> [Activity]
Find the line containing "You are a computer-use", then output it and every line after it through the end of the listing below, exactly as written.
[[ Data in this exercise open ]]
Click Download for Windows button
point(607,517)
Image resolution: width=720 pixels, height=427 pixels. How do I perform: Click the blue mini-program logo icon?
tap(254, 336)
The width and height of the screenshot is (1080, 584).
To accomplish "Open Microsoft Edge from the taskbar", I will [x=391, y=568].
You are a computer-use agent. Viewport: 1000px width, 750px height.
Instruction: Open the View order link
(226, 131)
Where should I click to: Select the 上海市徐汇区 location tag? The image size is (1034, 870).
[[ Data in this exercise closed ]]
> [Exercise answer]
You are a computer-use agent. Viewport: 1000px width, 750px height.
Instruction: Open the View order link
(226, 131)
Where should I click to: Select the 上海市徐汇区 location tag? The image size is (1034, 870).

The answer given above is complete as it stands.